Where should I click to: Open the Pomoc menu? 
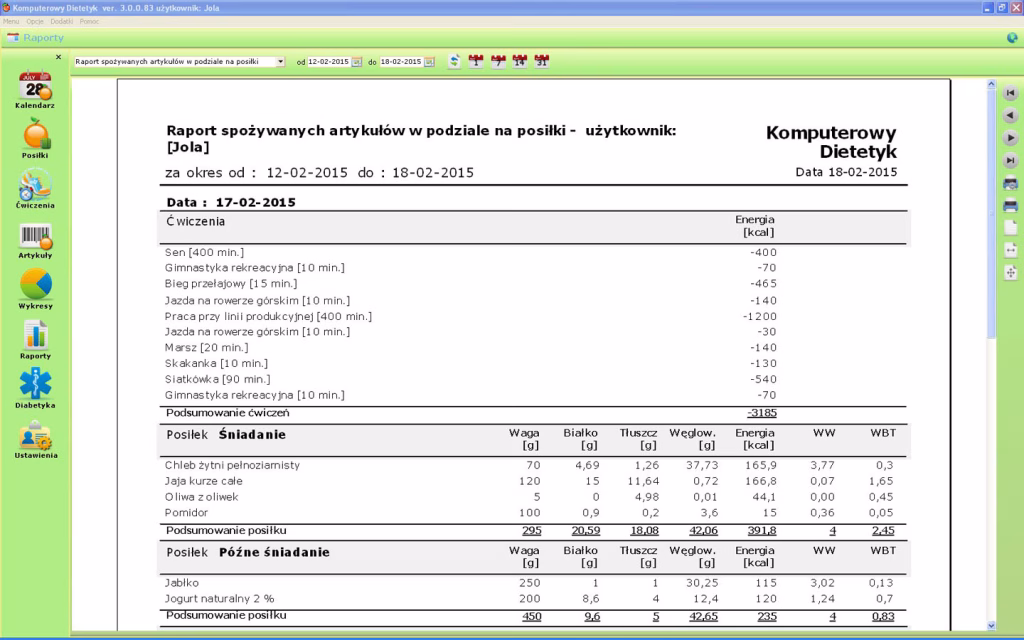[x=89, y=21]
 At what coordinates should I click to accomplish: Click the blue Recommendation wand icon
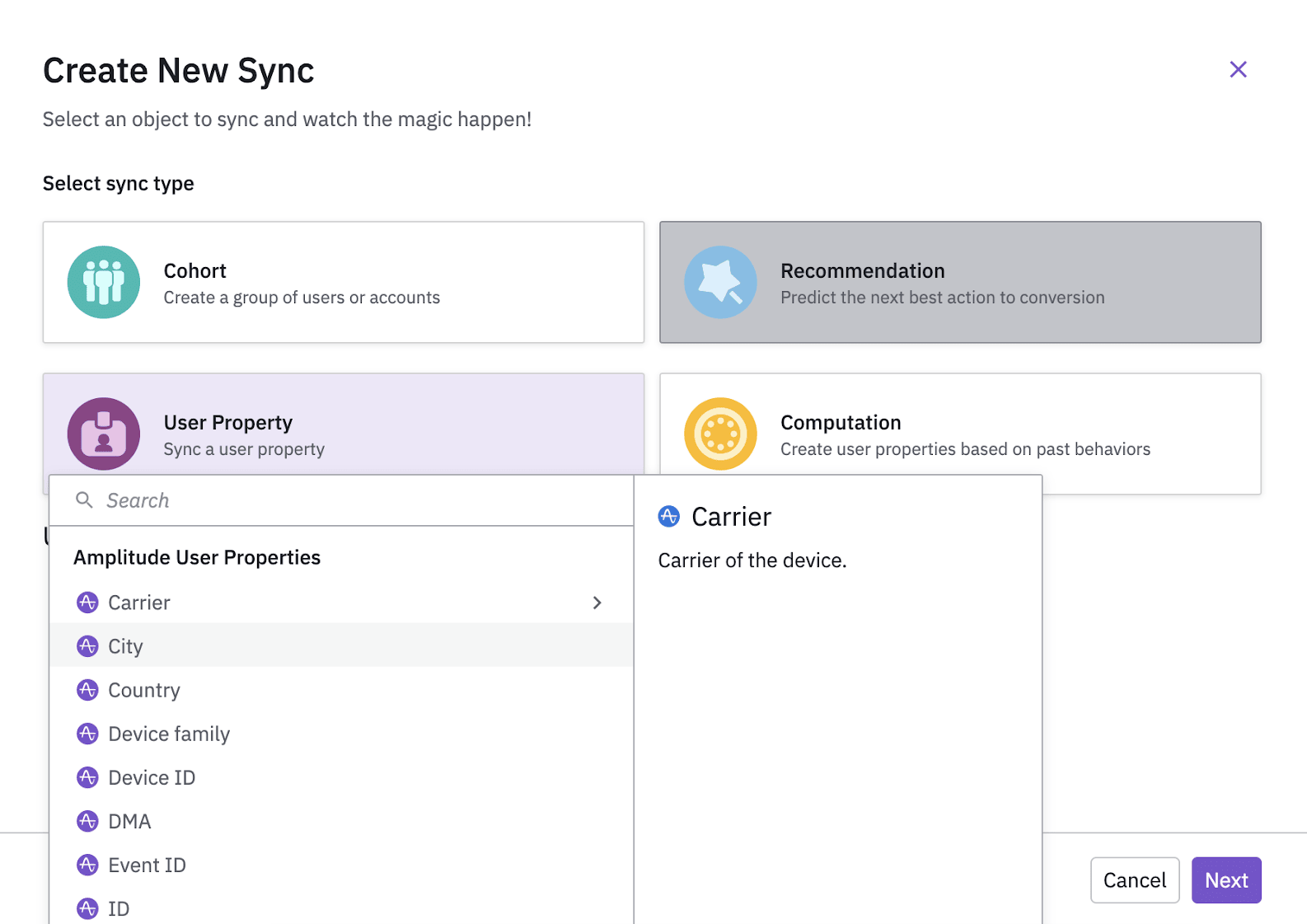pos(720,282)
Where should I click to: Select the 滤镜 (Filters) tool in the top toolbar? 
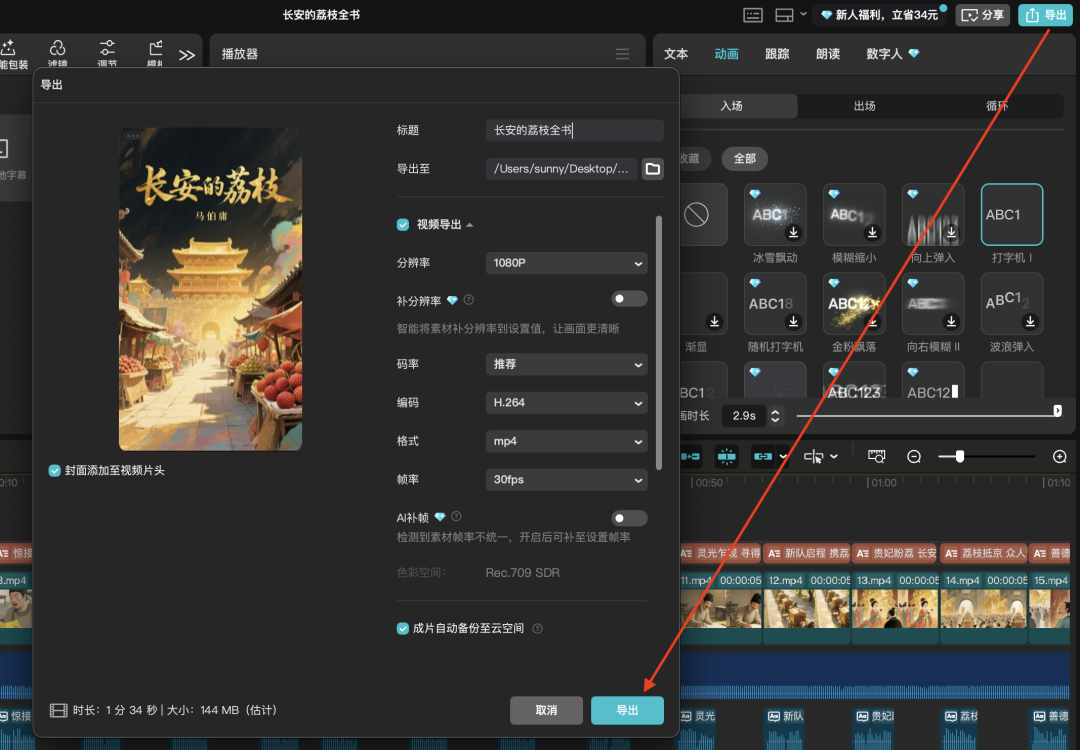coord(57,48)
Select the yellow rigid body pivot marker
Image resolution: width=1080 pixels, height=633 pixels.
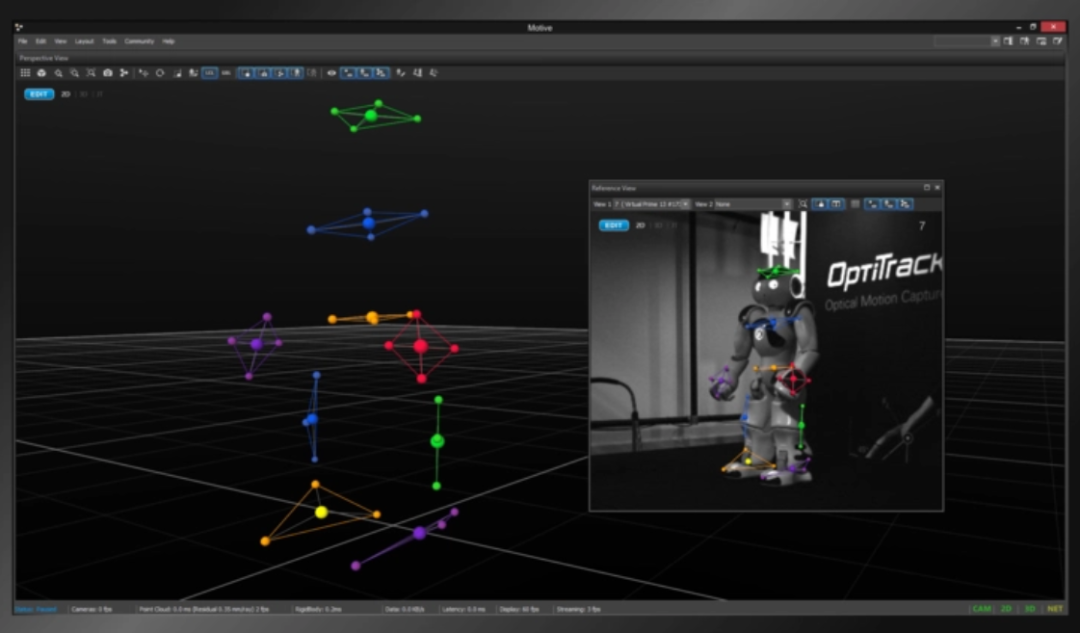click(x=321, y=512)
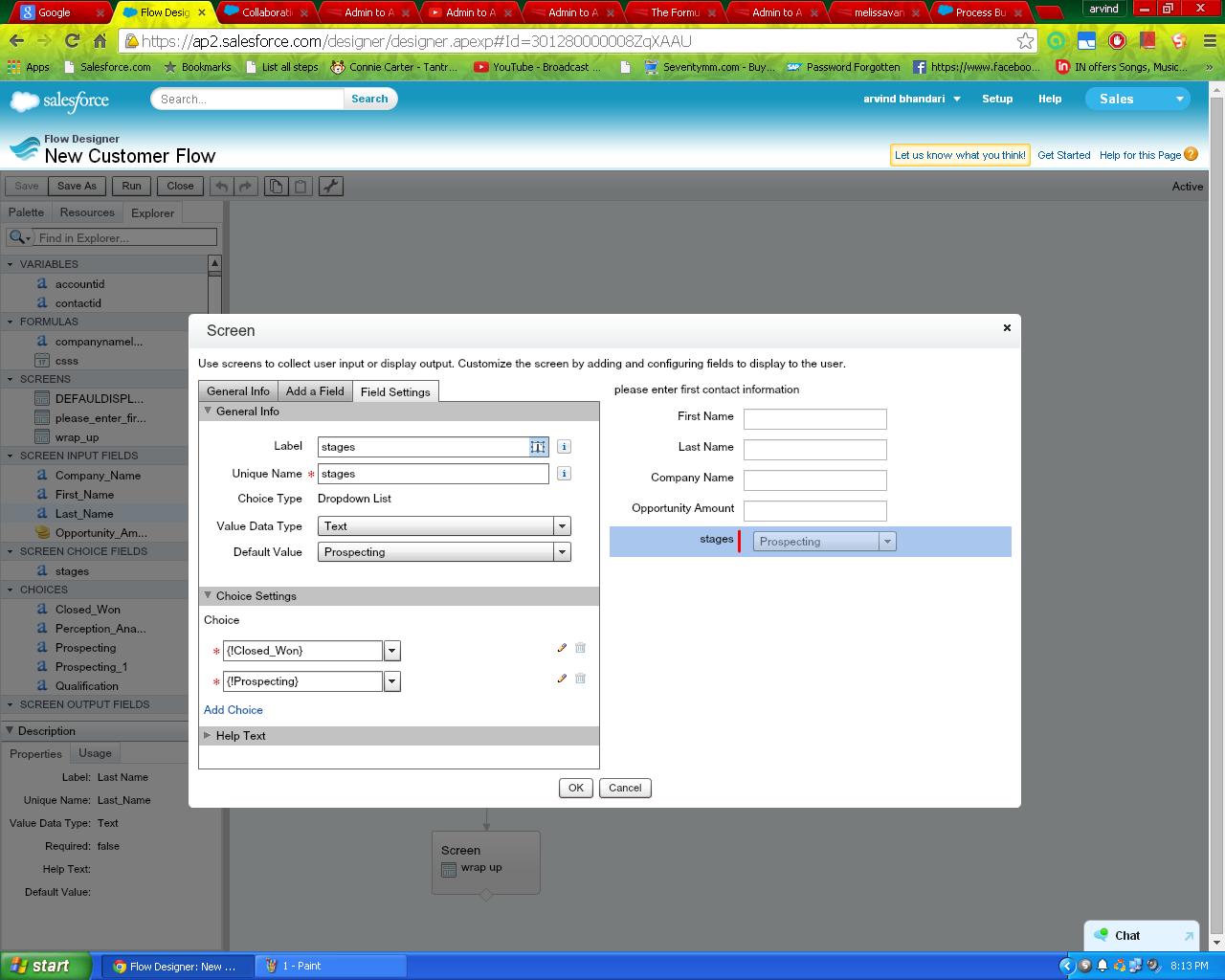Click the Cancel button

(x=625, y=788)
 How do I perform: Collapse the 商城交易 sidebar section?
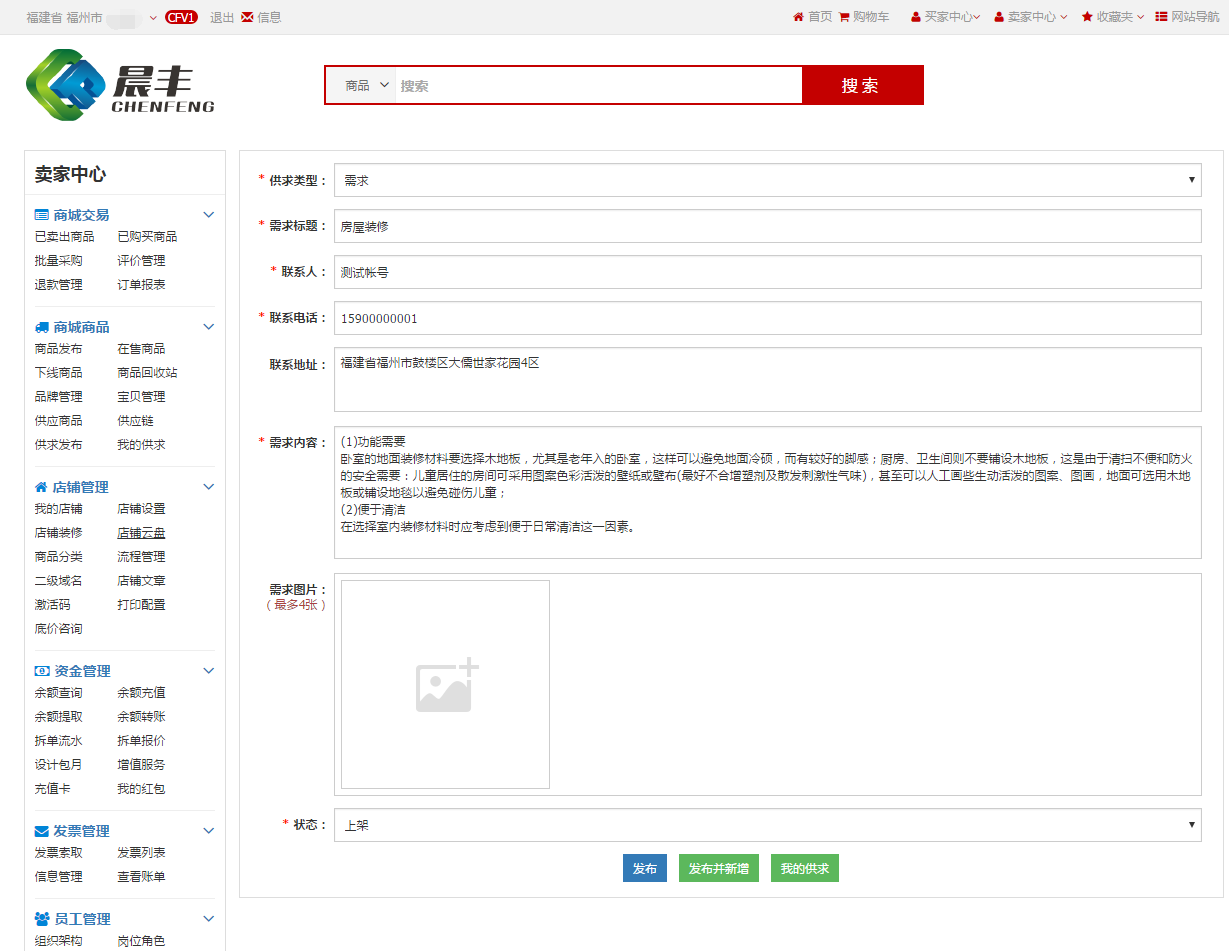pyautogui.click(x=209, y=215)
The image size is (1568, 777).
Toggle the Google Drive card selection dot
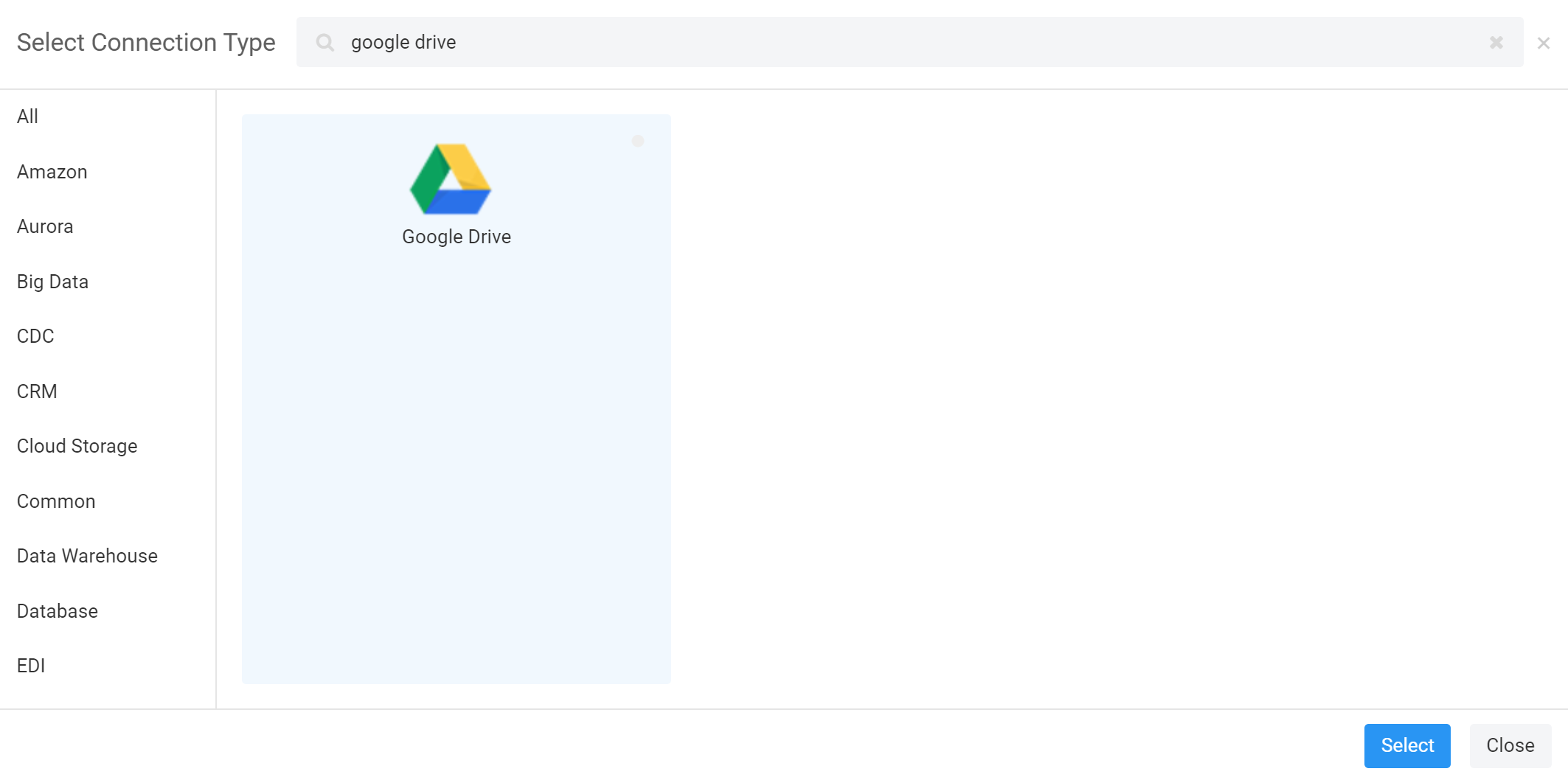click(x=637, y=141)
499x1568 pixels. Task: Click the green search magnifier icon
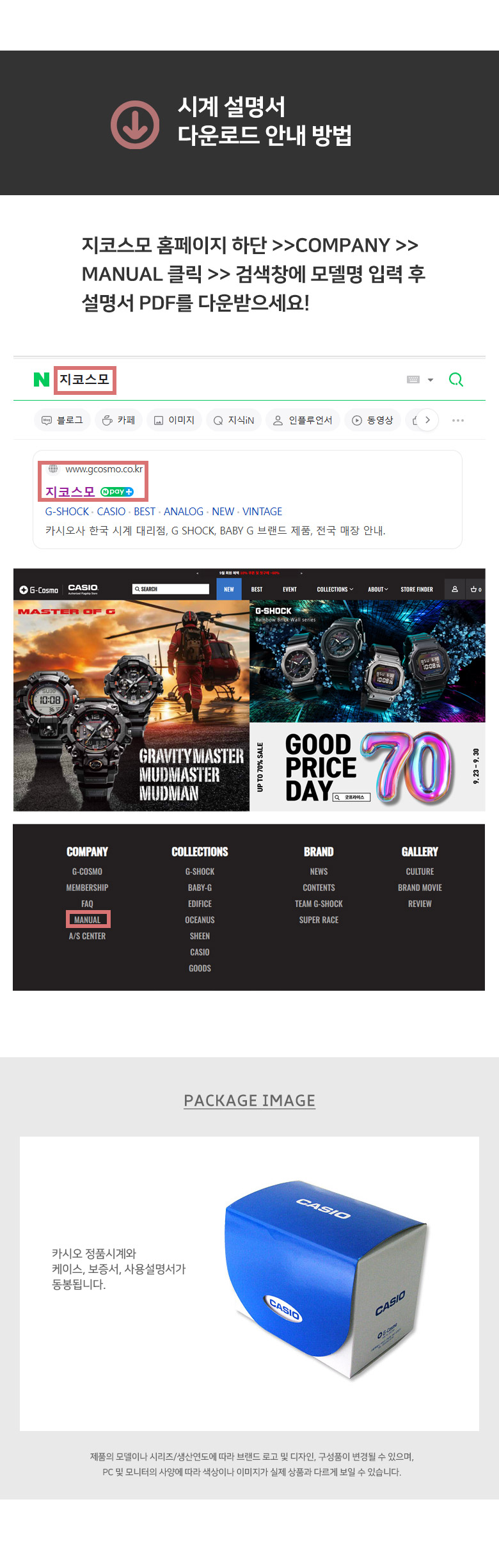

→ Task
Copy each line of the records above exactly as written. Do not carry over any picture.

→ Reply
Where should I click to: Open the Pomoc menu? 
[x=89, y=21]
 At what coordinates should I click to accomplish: Click the blue Recommendation wand icon
pos(720,282)
Where should I click to: Select the 滤镜 (Filters) tool in the top toolbar? 
coord(57,48)
Select the yellow rigid body pivot marker
Image resolution: width=1080 pixels, height=633 pixels.
click(x=321, y=512)
Click the Cancel button

(x=625, y=788)
 How do I perform: Collapse the 商城交易 sidebar section?
pyautogui.click(x=209, y=215)
The image size is (1568, 777).
Toggle the Google Drive card selection dot
click(x=637, y=141)
499x1568 pixels. Task: Click the green search magnifier icon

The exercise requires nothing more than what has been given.